[Required work]: All of the data below needs to be set down again, exactly as shown.

[Collection entries]:
********************

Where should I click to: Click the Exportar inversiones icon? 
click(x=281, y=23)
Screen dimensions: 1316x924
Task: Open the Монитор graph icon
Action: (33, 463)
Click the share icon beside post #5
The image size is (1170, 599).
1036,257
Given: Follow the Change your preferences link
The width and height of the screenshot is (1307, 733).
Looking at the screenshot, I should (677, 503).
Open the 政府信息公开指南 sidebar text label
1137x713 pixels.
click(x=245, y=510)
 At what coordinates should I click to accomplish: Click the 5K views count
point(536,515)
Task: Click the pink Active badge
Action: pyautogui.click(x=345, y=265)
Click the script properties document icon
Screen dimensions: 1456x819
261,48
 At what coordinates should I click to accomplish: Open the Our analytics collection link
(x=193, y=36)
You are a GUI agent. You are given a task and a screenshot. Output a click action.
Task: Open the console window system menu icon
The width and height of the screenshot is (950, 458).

********************

[Task response]:
Where should I click to: Click the Exportar inversiones icon? 
click(x=281, y=23)
Screen dimensions: 1316x924
Task: Open the Монитор graph icon
Action: (33, 463)
Click the share icon beside post #5
The image size is (1170, 599).
1036,257
Given: Follow the Change your preferences link
The width and height of the screenshot is (1307, 733).
Looking at the screenshot, I should (677, 503).
Open the 政府信息公开指南 sidebar text label
1137x713 pixels.
click(x=245, y=510)
 At what coordinates should I click to accomplish: Click the 5K views count
point(536,515)
Task: Click the pink Active badge
Action: pyautogui.click(x=345, y=265)
Click the script properties document icon
Screen dimensions: 1456x819
261,48
 At what coordinates should I click to accomplish: Open the Our analytics collection link
(x=193, y=36)
You are a GUI agent. You are given a task and a screenshot. Output a click action.
Task: Open the console window system menu icon
The width and height of the screenshot is (950, 458).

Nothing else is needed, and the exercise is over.